3. parseProtocol: This internal function is not used directly in the codebase

4. URL encoding changes: No evidence of reliance on legacy unescape() behavior or non-ASCII URL handling

All breaking changes by upgrading axios from version 1.15.1 to 1.16.1 (CHANGELOG)

Version	Description
1.16.0	Fetch adapter now enforces maxBodyLength and maxContentLength limits that were previously silently ignored
1.16.0	Basic auth credentials embedded in URLs are now URL-decoded before being sent
1.16.0	parseProtocol now strictly requires a colon in the protocol separator; strings that loosely parsed as protocols before may no longer match
1.16.0	Deprecated unescape() replaced with modern UTF-8 encoding; non-ASCII URL handling may produce different output bytes for consumers depending on legacy unescape() quirks

✅ 4 CVEs resolved by this upgrade

This PR will resolve the following CVEs:

Issue	Severity	Description
AIKIDO-2026-10823	HIGH	[axios] HTTP adapter incorrectly routes HTTPS traffic through HTTP proxies in cleartext instead of using CONNECT tunnels, allowing proxies to observe sensitive request metadata and payloads that should be encrypted.
AIKIDO-2026-10820	MEDIUM	[axios] Request size limits were not enforced in the fetch adapter, allowing responses and bodies to exceed configured limits, potentially causing denial of service or memory exhaustion.

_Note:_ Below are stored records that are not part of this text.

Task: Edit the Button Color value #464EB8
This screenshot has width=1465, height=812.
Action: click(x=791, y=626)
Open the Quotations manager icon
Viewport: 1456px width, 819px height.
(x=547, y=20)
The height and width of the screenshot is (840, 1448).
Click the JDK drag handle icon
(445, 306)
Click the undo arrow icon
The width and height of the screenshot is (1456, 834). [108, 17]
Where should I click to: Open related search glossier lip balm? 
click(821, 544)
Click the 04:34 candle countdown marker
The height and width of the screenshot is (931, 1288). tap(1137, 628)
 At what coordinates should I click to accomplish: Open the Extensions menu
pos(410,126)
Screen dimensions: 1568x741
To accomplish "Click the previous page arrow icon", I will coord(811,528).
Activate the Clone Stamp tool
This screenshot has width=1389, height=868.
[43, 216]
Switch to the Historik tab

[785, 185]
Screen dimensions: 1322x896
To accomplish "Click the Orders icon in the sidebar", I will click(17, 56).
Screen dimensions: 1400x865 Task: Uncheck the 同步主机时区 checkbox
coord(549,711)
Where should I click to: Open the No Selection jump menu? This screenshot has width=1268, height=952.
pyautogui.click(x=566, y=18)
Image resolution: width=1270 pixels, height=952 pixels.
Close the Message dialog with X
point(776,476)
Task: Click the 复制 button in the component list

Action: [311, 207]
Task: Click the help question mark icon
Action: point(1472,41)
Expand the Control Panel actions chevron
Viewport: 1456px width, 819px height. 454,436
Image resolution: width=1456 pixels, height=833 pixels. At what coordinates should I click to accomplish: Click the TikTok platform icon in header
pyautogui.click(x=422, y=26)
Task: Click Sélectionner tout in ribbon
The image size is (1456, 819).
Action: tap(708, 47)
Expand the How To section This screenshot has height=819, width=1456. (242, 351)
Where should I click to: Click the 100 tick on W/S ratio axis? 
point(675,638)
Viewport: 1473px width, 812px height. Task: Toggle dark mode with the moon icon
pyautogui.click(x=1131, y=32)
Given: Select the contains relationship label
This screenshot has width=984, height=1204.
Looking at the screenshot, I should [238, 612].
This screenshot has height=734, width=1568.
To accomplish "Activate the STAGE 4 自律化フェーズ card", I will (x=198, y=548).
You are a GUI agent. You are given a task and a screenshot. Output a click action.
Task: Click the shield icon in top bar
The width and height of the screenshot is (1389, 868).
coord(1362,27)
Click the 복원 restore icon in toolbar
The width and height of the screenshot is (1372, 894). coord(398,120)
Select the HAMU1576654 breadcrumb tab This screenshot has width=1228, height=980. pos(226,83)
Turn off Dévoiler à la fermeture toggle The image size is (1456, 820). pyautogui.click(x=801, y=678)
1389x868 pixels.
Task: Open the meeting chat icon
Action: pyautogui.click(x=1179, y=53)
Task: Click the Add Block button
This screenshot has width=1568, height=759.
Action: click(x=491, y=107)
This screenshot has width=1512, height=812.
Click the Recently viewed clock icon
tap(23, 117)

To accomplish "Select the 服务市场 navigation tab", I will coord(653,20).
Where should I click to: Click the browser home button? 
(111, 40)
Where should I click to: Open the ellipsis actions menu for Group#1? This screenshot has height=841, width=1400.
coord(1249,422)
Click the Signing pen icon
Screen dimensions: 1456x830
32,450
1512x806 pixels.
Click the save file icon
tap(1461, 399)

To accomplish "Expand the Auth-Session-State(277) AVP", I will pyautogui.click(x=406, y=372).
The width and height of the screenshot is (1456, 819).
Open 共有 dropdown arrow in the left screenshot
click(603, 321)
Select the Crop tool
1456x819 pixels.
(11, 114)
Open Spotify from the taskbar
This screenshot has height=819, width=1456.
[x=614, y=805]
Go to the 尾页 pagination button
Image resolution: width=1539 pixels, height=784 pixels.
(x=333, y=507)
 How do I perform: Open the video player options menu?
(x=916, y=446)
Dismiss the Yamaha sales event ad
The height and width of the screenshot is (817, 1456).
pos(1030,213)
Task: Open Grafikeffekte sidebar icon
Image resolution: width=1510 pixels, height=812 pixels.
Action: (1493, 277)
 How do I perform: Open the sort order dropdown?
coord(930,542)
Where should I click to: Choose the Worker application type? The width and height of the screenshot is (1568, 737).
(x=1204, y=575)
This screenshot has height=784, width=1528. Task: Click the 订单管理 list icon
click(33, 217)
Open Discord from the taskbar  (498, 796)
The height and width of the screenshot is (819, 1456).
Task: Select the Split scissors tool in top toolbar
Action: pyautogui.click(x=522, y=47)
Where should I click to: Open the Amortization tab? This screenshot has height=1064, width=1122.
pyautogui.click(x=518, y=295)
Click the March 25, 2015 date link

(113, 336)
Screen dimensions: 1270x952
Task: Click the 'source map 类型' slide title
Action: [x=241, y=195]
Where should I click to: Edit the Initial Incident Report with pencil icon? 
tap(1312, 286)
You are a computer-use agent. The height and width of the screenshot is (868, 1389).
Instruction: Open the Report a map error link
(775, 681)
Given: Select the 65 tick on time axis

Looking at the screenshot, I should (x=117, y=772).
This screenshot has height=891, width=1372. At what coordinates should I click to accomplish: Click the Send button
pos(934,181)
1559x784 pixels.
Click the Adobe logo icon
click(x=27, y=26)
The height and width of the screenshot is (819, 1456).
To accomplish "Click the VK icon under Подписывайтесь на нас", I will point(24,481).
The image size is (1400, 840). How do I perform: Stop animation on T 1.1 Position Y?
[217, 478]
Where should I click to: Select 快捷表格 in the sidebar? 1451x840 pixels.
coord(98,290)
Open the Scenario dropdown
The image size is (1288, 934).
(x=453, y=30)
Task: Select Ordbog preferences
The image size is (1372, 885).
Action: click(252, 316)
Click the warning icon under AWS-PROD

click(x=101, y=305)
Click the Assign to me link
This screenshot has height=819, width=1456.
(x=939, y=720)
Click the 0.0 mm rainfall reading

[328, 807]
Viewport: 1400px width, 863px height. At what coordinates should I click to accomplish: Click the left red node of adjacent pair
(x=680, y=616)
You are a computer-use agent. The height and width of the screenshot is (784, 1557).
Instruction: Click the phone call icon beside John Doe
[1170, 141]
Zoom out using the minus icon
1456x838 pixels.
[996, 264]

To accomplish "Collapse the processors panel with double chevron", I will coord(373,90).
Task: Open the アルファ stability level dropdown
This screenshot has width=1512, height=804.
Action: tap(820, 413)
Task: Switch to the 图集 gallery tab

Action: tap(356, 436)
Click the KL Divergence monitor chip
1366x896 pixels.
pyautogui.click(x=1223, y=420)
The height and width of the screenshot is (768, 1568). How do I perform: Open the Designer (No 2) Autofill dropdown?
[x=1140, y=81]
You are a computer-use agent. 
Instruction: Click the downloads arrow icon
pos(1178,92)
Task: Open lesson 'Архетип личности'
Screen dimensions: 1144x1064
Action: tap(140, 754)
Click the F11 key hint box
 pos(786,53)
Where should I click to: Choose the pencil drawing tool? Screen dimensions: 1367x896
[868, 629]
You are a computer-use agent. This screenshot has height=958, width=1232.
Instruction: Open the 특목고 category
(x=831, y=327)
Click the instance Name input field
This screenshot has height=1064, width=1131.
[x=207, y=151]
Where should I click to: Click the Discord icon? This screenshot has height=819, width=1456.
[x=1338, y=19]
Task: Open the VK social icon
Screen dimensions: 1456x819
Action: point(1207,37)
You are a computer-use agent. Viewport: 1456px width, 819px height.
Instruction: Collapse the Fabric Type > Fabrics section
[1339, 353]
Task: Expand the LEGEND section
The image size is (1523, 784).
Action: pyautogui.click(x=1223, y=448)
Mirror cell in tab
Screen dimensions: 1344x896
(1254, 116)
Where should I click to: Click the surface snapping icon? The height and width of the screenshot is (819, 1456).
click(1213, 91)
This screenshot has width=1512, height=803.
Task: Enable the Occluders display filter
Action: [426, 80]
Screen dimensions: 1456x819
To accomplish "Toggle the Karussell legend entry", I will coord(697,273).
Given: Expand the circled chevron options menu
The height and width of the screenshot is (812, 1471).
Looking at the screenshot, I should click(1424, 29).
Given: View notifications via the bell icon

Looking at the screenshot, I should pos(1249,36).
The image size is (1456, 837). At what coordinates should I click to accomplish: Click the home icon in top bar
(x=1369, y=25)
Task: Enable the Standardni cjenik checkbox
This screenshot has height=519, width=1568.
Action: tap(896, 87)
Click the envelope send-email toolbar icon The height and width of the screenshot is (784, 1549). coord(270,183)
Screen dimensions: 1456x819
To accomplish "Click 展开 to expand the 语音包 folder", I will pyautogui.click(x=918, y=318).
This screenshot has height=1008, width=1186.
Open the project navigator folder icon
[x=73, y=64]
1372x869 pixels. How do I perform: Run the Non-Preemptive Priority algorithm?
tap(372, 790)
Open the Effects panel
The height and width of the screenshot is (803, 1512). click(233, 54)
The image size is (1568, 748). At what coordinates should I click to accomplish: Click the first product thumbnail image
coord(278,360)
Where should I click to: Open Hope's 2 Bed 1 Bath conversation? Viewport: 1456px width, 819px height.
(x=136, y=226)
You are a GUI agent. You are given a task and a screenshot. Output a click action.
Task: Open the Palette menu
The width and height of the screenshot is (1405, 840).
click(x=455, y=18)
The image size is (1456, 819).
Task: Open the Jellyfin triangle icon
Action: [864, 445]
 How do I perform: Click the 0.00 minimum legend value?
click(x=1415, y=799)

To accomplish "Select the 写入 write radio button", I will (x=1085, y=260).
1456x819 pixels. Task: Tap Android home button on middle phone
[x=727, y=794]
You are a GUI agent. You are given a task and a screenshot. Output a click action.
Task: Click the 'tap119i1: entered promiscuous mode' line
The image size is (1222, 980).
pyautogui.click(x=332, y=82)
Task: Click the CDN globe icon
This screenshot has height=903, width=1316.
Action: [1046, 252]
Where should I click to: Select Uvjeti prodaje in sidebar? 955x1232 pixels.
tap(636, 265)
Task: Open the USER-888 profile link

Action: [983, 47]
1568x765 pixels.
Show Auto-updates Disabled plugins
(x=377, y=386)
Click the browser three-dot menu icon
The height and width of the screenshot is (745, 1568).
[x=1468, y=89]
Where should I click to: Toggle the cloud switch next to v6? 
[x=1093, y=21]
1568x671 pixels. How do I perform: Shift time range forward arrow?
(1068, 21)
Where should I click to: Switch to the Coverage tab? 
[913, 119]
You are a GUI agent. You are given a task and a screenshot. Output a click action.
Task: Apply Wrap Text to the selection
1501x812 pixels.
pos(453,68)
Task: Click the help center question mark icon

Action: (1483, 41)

The vulnerability has been fixed to properly reject oversized responses and bodies.
AIKIDO-2026-10822	LOW	[axios] A prototype pollution vulnerability in the formDataToJSON helper allows attackers to pollute Object.prototype through specially crafted multipart field names, potentially enabling remote code execution or other malicious actions.
AIKIDO-2026-10819	LOW	[axios] A regular expression vulnerability in browser cookie parsing allowed metacharacters in cookie names to cause incorrect matching or excessive CPU consumption. The vulnerability was fixed by switching to literal string comparison instead of regex-based matching.